Tina Ghandchilar (Baker’s Wife), Richard Jacobson (Baker), Kathleen Jo DiEmidio (Little Red), Jeff Elmore (Steward), and Katherine Lipovsky (Witch) in ‘Into the Woods.’ Photo by Linda Bilotti.

With Lavallee’s direction, Donna Sisson’s costume designs, and Bob Hall’s set design, this is a sort of modern take on Into the Woods — or maybe not? While there are plenty of classic European gothic fairytale visuals, there are also plenty of modern visuals, and there isn’t a clear reason for them to be there simultaneously. This aesthetic split could be a fantastic angle for Into the Woods, and it almost works here, but because of the inconsistencies in execution, I’m not sure it was intentional. Cinderella’s gown looks straight out of the Disney parks while Jack, the Baker, and the Baker’s Wife look like everyday folks at the grocery store. It’s not just a fairytale-vs.-suburban look, though: Rapunzel is frequently in a Jazz Age flapper dress, the Princes are wearing windbreakers with attached epaulets, and Jack’s Mother is dressed for half of the show like both a rural 1940s mother and Dorothy Gale for the other half. Most of the looks are fitting on their own, but together they’re less cohesive.

This production does succeed in adding its own moments of humor to the show. Many lines are delivered that might have been somewhat funny before in ways that get big laughs. However, there are characters and moments that require more reverence in their execution to retain their narrative power. This attempt to inject humor and personality seems connected to some overacting, particularly from the Witch, the Baker’s Wife, and sometimes the Baker, who are giving forte exuberance in mezzo-forte moments. All three of these actors are such excellent singers: if they are worried about making an impression, their spectacular singing gives them more than permission to put that far out of their minds.

Kathleen Jo DiEmidio as Little Red and Adam Gambrel as Jack had their performances exactly right: they are incredible singers with acting styles that match their characters. They also scale their volume and energy to the needs of respective narrative moments.
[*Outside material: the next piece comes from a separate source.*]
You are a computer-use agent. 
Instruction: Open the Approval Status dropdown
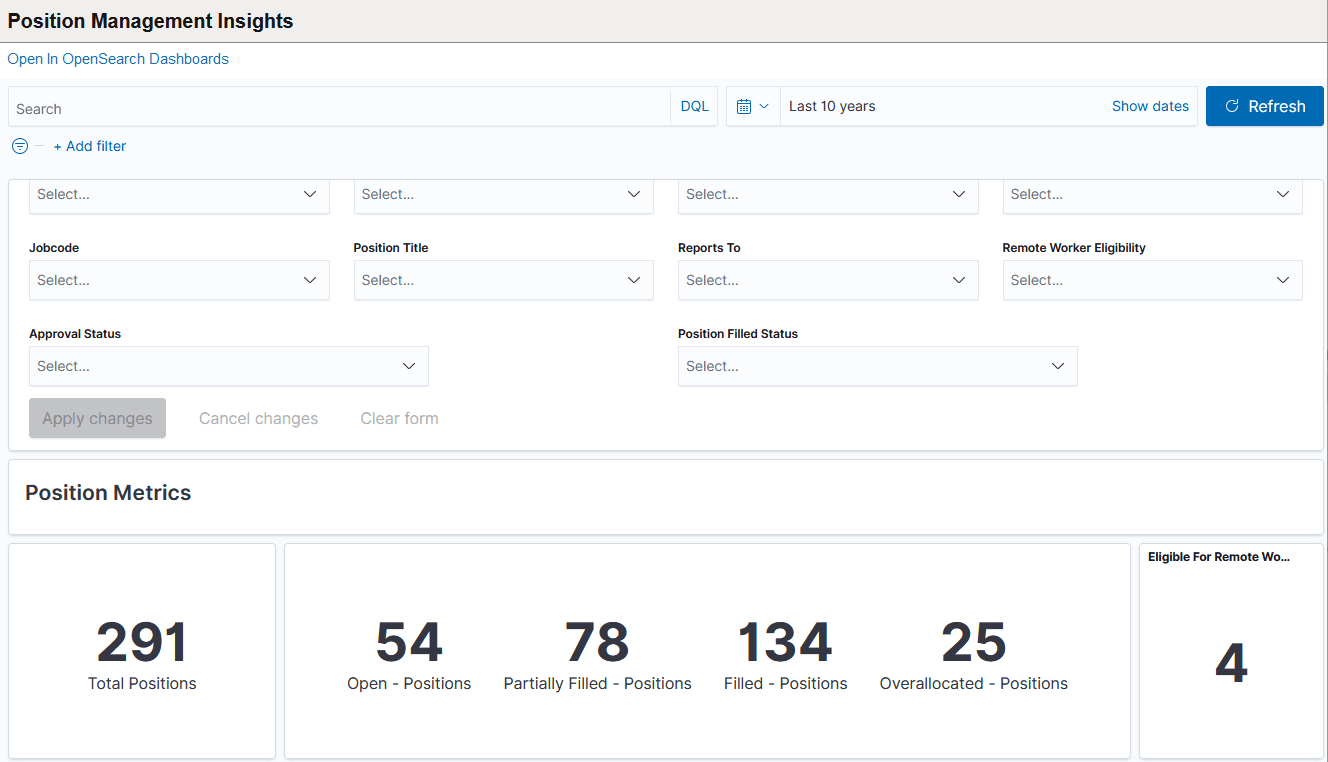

Occasionally Jack wasn’t audible due to mic issues, but when he was, his wonderful performances could shine through.

CLOCKWISE FROM TOP LEFT: Gretchen Midgley (Cinderella); Lynn Gilbertson (Milky White Puppeteer), Adam Gambrel (Jack), and Margaret McGarry (Jack’s Mother); Leah Boyd (Rapunzel); Sean Garcia (Wolf) and Kathleen Jo DiEmidio (Little Red), in ‘Into the Woods.’ Photos by Linda Bilotti.

Bob Hall’s set design has a quaint-looking bed, armoire, and wallpaper that could be from a fairytale. However, a few anachronistic props detract from the fairytale/neutral-timeless aesthetic. For instance, before the first note of the show is sung, the Narrator walks to the center of the stage holding toys and trinkets in an Amazon Prime box. I hoped this would be followed up with a modern take on the show, but it was left as an unknotted narrative thread. There is also a suitcase incorporated prominently into the set outside the proscenium labeled in giant white letters “Professor Harold Hill” — a Music Man reference — which could be a fun Easter egg but begs for attention rather than winking at the viewer.

At the end of the day, any issues with the visuals or production elements aside, there are always those last two songs. Jacobson as the Baker, Gambrel as Jack, DiEmidio as Little Red, and Midgley as Cinderella deserve a standing ovation every time for their work in “No More” and “No One Is Alone.” Their beautiful, Broadway-quality vocals, combined with the fantastic orchestra under Music Director Colin Taylor, are spellbinding.

This cast really makes you believe that they have experienced all those deaths and blows to their innocence. Sondheim’s message lives on in this production — and to that I say bravo.

Running Time: Two hours and 45 minutes, with one 15-minute intermission.

Into the Woods playss through May 19, 2024 (2 PM on Sundays and 7:30 on Fridays and Saturdays), presented by The Good Shepherd Players performing at Church of the Good Shepherd, 9350 Braddock Road, Burke, VA. Purchase tickets (adults, $22; students, $15) online.

The program for Into the Woods is online here.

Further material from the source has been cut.